What are you using to show furigana?April 13, 2015 at 7:04 am #47835Why show furigana at all? What is the goal of the card in question?
Honestly, I can’t really answer that, it just comes on the cards I download towards the end of a lesson. The furigana isn’t shown until you flip the card.
I don’t really care one way or another whether or not the furigana shows up, although I do find it useful to confirm I read a kanji correctly (since sometimes I do my cards with the sound off).
If there’s a way to just turn it off I’d take that I suppose.
Where are you importing the decks from?
What are you using to show furigana?At various points in the lessons, I’m told to download a set of Anki cards and import them into one or another deck. In this case TextFugu Sentences. I don’t quite know how to answer this second question, I’m not doing anything special that I know of.
- This reply was modified 9 years, 8 months ago by carwin.
April 13, 2015 at 10:42 am #47838There’s a lot of background info here. To fix the problem, jump to TLDR.
There is a pluggin called “Japanese Support” which this site used to recommend you install. However it seems most of the functionality of that pluggin was integrated into Anki 2.
One of the features of that plugin (that has not been made native to the main product) is that note types containing “Japanese” anywhere in their name and that contain the fields “Expression” and “Reading” will be able to automatically generate readings (furigana) in the “Reading” filed for anything typed into the “Expression” field. The way this seems to have worked is that the “Expression” field was broken down into parts and each part compared to a table of some kind that contained readings. The contents of the “Expression” field were then copied into the “Reading” filed with each part being separated by a space (an “English” space not a “Japanese” space). Any readings found previously are then added after their respective parts from the original and wrapped in brackets.

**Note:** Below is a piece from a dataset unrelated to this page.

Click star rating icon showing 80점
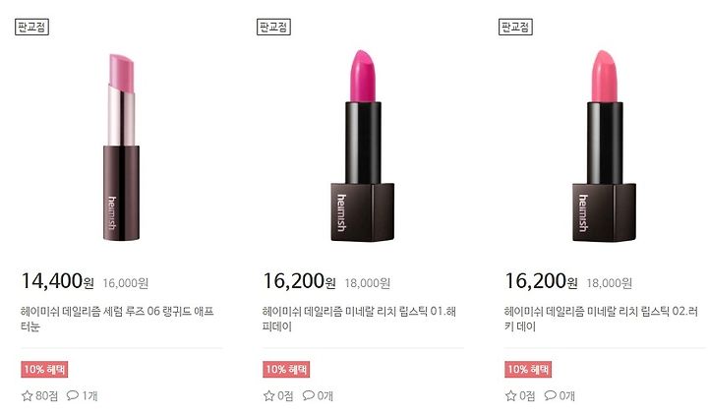708x414 pixels. point(28,396)
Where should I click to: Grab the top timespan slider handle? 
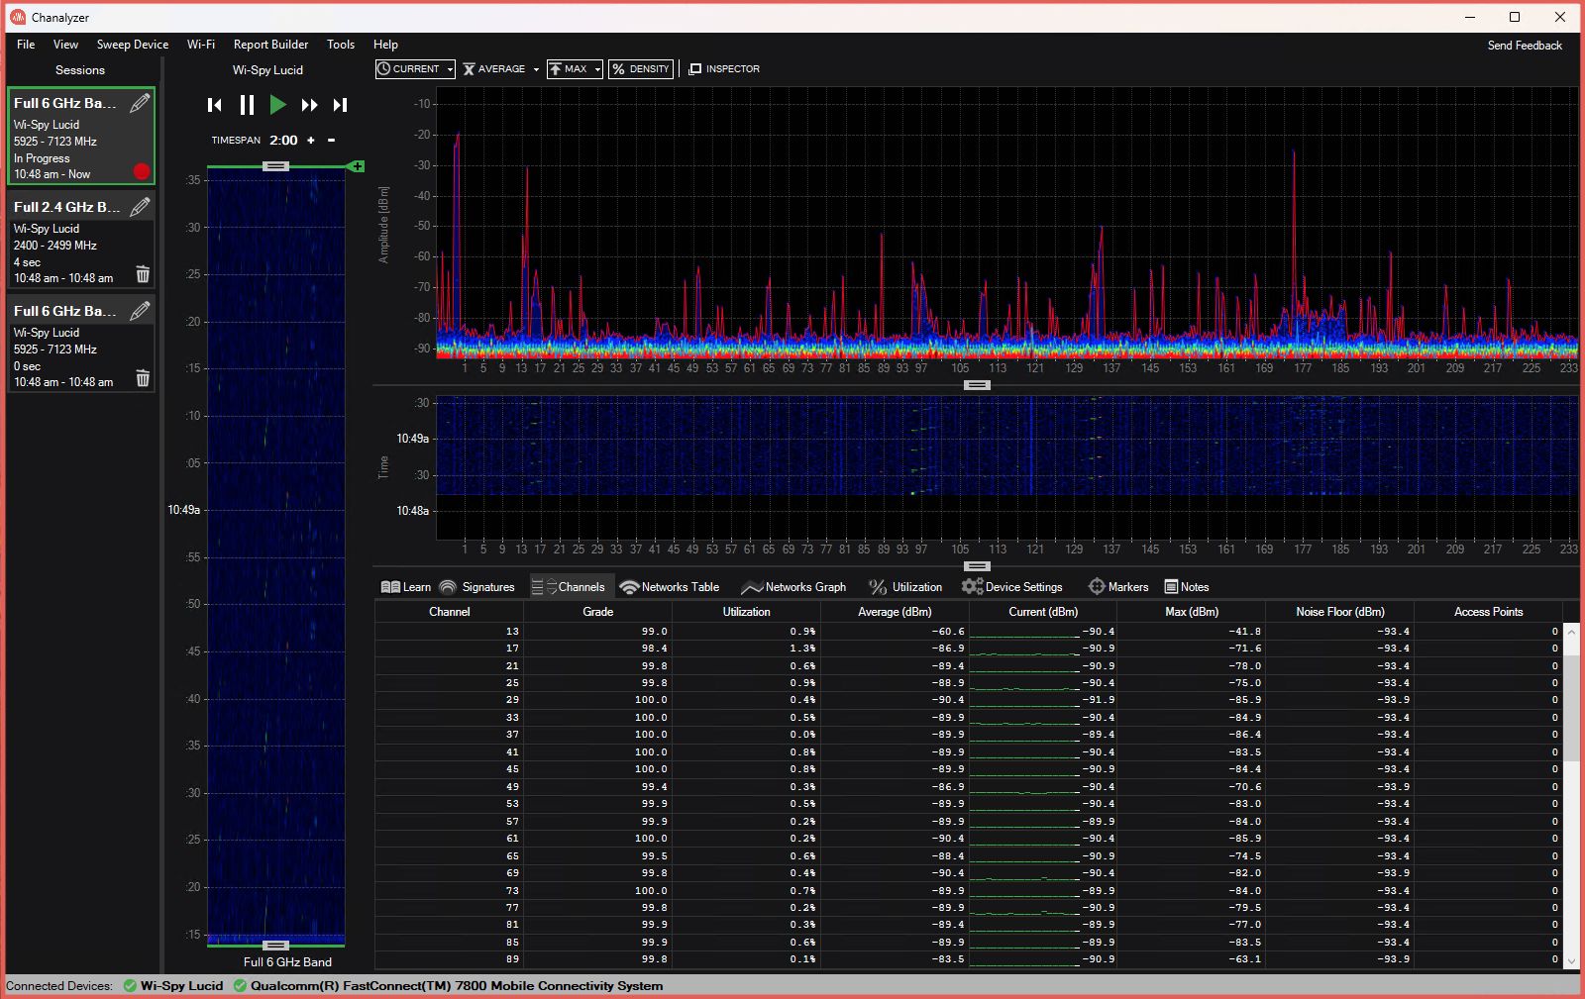[275, 166]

See below:
Expression: 私は忙しい
私は忙しい –> 私+は+忙+しい –> (look up readings) –>
In Reading filed: 私[わたし]<english space>は<english space>忙[いそが]<english space>しいThe readings (the stuff in brackets) are then centered over the areas between the English spaces. That is to say that わたし is centered between the start of the field and the first space, nothing is centered between the first and second spaces (since there was no bracketed reading), いそが is centered between the second and third space, and nothing is centered between the third space and the end (again, since there was no bracketed reading).
The end result is that わたし is right above 私 and いそが is right above 忙, right where they should be. You can mess things up though by going into the “Reading” field and adding, deleting or moving the English spaces around.
Why would anyone do that? Because the readings that are generated automatically are not always correct. 一人 for example is not automatically matched to ひとり. So, if you have that word in your expression, you need to manually correct the stuff that gets put between the brackets.
It’s my guess that when the deck was being made, and when that correction was being made, the deck’s creator accidentally deleted one of the English spaces so that the reading no longer centered correctly. And I’m guessing that the missing space went unnoticed because it is so small compared to Japanese style spaces which this site uses in it’s sentences.TLDR:
To fix the problem, type an English space (that is hit the spacebar while typing in English, not Japanese) before “一人” in the Reading field of the card.—whew—
- This reply was modified 9 years, 8 months ago by thisiskyle.
- This reply was modified 9 years, 8 months ago by thisiskyle.
- This reply was modified 9 years, 8 months ago by thisiskyle.
April 13, 2015 at 10:48 am #47842Wow, thank you so very much Kyle! There weren’t any English spaces in the card at all, and that fixed things perfectly.